En la mitología griega, la sangre tomada del lado derecho de una gorgona podía resucitar a los muertos, mientras la sangre del lado izquierdo era un veneno instantáneamente mortal. Atenea le dio un vial de esta sangre curativa a Asclepio, lo que terminó dando lugar a su fallecimiento. Se decía que Heracles había obtenido un mechón del cabello de Medusa (que poseía los mismos poderes que la cabeza) de Atenea y lo había dado a Estérope, la hija de Cefeo, como protección para la ciudad de Tegea contra los ataques. De acuerdo con la idea posterior de Medusa como una hermosa doncella, cuyos cabellos habían sido transformados en serpientes por Atenea, la cabeza se representaba en las obras de arte con un rostro maravillosamente hermoso, envuelto en el tranquilo reposo de la muerte.

Orígenes

Gorgona protectora en el escudo de Aquiles en su enterramiento por Tetis.

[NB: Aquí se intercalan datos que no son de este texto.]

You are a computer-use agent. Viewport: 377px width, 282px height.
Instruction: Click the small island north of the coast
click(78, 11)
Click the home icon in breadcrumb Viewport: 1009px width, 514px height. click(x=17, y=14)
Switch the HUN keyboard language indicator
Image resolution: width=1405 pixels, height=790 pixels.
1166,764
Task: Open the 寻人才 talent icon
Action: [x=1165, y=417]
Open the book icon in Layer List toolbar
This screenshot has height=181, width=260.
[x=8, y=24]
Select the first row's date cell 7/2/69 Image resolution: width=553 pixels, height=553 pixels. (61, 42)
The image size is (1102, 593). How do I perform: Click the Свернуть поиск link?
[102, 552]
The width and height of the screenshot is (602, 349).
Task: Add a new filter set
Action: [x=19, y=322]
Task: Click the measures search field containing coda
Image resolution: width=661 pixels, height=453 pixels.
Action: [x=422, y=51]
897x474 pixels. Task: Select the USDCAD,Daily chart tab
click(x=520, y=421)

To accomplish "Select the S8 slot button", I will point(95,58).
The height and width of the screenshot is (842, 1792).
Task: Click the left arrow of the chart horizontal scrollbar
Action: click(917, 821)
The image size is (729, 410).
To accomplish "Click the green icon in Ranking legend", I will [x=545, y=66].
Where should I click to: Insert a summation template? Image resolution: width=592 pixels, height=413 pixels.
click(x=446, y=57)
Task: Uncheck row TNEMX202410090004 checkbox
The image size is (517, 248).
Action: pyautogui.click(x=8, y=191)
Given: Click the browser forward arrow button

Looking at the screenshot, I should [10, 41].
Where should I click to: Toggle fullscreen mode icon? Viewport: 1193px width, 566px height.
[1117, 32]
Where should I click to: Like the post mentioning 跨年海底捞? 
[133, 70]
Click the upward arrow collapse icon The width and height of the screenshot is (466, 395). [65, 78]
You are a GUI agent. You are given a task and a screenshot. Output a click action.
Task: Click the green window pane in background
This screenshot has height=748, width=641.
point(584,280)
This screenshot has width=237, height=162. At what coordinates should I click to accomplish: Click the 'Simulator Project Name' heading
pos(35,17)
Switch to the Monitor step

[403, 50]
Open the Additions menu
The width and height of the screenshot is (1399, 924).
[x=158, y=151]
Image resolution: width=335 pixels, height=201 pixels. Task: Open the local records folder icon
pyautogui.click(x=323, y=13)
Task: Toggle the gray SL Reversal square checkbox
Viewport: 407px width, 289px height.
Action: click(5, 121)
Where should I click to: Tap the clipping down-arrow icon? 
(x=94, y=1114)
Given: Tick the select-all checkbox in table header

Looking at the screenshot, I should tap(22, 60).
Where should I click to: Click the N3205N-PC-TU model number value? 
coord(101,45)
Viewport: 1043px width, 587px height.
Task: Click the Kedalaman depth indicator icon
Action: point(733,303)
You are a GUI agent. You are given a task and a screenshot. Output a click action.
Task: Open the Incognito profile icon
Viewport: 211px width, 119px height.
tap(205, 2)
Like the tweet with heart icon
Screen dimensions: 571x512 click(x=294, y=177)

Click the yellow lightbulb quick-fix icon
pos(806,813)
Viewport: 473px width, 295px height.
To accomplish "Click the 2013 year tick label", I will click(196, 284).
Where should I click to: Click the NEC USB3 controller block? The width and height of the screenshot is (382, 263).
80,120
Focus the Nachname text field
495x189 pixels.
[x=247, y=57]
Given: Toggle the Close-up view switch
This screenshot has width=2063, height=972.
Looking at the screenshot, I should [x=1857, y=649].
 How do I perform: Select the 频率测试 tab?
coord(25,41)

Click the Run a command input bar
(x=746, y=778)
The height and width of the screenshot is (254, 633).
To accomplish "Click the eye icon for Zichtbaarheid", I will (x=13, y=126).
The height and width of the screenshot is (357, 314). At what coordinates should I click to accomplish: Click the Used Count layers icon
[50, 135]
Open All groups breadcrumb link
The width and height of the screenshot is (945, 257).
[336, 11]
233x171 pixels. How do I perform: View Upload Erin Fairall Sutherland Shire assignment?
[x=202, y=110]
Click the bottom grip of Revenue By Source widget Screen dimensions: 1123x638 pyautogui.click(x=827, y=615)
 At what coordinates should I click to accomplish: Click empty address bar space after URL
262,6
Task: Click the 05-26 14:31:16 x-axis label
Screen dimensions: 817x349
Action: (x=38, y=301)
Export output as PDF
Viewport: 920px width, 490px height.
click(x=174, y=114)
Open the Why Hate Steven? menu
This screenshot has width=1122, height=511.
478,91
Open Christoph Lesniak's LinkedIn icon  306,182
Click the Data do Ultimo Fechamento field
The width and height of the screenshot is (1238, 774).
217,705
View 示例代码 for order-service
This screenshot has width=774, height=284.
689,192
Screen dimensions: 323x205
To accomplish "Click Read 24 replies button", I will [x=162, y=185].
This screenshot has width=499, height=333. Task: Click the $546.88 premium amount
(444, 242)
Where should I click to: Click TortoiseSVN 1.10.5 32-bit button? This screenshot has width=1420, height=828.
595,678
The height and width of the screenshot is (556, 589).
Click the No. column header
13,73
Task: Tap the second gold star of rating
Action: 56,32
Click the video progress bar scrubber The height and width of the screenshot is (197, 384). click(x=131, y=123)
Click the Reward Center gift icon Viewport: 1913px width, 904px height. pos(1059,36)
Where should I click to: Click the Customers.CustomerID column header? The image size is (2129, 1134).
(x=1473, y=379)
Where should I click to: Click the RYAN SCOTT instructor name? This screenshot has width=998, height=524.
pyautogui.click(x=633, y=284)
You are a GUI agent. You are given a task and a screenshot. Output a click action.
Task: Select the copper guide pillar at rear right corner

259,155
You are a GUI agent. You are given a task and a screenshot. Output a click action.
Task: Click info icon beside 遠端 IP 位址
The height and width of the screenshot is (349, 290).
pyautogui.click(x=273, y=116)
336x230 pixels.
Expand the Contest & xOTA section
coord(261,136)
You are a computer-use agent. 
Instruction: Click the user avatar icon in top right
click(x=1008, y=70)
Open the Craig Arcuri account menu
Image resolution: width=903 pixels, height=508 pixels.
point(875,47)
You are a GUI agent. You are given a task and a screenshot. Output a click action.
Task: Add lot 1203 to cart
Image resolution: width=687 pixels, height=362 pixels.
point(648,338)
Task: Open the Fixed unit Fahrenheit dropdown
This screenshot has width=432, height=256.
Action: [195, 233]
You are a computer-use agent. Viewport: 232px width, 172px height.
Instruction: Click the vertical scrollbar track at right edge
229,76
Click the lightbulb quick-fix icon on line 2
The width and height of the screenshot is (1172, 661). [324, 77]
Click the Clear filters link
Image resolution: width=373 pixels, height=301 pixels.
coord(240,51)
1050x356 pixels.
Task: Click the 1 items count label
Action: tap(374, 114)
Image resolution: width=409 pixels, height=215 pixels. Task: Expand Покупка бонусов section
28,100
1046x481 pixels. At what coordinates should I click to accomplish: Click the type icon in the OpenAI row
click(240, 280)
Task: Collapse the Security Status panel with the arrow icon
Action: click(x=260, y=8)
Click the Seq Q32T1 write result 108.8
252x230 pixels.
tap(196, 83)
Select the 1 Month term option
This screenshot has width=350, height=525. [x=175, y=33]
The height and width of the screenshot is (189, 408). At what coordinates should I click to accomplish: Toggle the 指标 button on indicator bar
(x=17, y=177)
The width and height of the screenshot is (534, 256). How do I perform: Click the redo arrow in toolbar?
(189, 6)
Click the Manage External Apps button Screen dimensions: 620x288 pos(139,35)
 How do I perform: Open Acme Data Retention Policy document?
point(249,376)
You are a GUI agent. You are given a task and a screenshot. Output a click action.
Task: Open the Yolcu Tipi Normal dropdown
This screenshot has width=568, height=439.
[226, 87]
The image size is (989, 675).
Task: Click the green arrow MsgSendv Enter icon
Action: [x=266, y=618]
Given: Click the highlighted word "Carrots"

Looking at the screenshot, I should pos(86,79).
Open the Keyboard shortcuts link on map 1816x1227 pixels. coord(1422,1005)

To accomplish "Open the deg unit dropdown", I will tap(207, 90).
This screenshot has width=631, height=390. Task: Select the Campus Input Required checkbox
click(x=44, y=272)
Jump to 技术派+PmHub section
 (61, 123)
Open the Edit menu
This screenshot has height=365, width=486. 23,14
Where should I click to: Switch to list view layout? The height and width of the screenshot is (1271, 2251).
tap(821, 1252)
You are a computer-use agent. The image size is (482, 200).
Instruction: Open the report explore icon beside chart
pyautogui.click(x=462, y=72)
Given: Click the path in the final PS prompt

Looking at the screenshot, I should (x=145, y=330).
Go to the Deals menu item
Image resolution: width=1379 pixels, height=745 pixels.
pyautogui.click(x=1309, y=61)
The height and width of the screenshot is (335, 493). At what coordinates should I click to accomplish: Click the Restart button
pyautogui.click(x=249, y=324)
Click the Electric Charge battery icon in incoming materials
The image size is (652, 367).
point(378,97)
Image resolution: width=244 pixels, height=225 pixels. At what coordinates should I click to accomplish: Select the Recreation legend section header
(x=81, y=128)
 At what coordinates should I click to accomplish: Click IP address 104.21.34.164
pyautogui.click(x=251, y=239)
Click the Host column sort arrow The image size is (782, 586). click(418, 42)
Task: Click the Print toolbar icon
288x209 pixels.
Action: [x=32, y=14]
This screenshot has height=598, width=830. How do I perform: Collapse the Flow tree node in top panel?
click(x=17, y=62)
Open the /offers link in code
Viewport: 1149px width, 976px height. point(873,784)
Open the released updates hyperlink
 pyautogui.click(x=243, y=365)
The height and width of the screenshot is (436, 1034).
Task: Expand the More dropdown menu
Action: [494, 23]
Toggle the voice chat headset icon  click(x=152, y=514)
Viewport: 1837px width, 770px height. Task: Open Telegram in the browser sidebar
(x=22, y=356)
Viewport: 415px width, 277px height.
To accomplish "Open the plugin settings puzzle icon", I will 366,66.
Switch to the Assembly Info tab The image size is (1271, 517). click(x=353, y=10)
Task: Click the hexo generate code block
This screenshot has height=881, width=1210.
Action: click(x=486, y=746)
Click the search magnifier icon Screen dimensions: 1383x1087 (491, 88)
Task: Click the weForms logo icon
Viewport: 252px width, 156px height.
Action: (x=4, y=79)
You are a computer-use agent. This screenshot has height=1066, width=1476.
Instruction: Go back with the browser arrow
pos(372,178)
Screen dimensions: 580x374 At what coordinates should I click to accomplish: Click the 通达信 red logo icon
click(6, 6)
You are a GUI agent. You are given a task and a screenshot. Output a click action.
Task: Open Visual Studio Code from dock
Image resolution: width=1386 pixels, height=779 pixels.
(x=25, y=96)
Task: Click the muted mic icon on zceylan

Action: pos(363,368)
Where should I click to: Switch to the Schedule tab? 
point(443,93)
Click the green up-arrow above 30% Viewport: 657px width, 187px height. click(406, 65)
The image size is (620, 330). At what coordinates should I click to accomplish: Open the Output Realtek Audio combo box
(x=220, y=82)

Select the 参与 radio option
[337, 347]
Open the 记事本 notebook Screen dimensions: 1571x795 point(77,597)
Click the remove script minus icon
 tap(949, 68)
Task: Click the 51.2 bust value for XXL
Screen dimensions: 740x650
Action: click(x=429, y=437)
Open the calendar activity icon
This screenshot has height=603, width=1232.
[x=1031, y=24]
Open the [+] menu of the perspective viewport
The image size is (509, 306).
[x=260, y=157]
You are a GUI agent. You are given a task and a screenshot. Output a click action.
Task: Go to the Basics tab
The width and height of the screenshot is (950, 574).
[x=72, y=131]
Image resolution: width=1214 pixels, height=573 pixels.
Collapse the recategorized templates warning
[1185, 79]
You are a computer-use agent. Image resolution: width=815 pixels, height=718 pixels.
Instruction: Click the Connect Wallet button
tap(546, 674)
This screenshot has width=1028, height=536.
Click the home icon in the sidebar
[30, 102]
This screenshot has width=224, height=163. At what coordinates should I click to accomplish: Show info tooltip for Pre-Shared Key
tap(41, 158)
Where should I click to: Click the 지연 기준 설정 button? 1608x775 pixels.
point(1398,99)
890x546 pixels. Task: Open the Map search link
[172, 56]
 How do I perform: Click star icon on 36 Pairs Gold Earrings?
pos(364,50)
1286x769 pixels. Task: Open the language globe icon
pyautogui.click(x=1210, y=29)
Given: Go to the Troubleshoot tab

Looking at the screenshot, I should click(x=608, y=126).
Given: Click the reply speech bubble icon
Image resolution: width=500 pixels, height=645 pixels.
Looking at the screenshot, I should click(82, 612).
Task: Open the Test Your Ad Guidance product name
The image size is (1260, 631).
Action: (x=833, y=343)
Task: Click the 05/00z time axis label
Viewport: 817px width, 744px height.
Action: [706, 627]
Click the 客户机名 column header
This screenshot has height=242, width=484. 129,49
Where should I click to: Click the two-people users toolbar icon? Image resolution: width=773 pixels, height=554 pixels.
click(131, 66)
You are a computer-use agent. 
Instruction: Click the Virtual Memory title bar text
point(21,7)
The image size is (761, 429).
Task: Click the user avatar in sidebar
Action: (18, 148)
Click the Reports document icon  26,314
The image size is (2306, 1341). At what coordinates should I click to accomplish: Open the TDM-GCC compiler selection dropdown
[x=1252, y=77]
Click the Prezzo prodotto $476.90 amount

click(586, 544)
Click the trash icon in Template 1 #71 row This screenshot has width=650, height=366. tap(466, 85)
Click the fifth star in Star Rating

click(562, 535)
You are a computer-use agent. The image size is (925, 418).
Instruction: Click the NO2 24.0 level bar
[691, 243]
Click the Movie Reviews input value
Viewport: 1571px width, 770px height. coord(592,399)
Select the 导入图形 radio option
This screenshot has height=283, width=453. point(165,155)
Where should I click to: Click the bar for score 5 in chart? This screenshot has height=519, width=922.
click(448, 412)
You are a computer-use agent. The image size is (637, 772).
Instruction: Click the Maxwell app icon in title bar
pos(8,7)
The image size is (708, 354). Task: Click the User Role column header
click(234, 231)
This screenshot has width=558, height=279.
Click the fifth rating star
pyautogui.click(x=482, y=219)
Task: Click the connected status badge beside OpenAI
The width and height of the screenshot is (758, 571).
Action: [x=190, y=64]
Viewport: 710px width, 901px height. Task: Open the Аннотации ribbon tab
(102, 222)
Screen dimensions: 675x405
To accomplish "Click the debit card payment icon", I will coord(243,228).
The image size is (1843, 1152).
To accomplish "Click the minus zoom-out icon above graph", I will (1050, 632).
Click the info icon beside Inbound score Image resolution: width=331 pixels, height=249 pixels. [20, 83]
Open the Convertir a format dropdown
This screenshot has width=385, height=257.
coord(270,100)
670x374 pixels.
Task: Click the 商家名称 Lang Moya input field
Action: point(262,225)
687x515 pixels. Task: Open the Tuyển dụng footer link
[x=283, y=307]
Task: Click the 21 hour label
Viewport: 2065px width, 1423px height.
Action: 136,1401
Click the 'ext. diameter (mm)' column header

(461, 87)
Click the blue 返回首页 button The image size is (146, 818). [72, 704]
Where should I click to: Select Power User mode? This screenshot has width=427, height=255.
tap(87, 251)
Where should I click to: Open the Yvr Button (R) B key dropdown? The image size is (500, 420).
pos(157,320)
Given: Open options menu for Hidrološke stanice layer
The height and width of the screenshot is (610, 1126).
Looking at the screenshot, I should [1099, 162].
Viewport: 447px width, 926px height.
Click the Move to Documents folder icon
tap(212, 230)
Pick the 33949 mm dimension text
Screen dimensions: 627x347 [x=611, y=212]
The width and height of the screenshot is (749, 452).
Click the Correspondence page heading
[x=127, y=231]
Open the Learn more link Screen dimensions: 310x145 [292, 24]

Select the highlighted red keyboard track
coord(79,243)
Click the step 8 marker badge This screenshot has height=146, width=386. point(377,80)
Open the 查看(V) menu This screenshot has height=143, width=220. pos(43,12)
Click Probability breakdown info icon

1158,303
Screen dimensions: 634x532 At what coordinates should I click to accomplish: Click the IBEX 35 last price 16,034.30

Hidria corintia de figuras negras, 560–550 a. C., Museo del Louvre.
El concepto de la gorgona es como mínimo tan antiguo en la mitología como Perseo y Zeus, si bien algunos investigadores creen que la diosa tiene orígenes primitivos en la antigua religión griega.
La arqueóloga Marija Gimbutas creyó ver el prototipo del Gorgoneion en los motivos artículos neolíticos, especialmente en las vasijas antropomórficas y máscaras de terracota con incrustaciones de oro. Los ojos grandes y centelleantes son un símbolo denominado «ojos divinos» por Gimbutas, que aparecen también en la lechuza de Atenea. Pueden ser representados por espirales, ruedas, círculos concéntricos, esvásticas, etcétera.
Los colmillos de las gorgonas son como los de las serpientes y probablemente procedan de los guardianes estrechamente relacionados con los conceptos religiosos griegos primitivos en los centros oraculares.

Usos de la palabra

En paleontología destaca el uso de la palabra "górgona" para la descripción de la familia de reptiles mamiferoides conocida como "gorgonópsidos". Según la leyenda, cuando Perseo cortó la cabeza de Medusa estaba embarazada de Poseidón,de su cuello brotó su descendencia: el caballo alado Pegaso y el gigante Crisaor ( el padre de Gerión). Cuando Perseo regresó a Grecia con la cabeza de la gorgona, las gotas de sangre que cayeron al mar se convirtieron al instante en el coral conocido como ”gorgonia” mientras que las que cayeron en el desierto se transformaron en serpientes. Atenea le dio dos frascos con sangre de Medusa a Asclepio, fundador de la medicina griega. La sangre de uno de ellos era un potentisimo veneno y la del otro una poción curativa.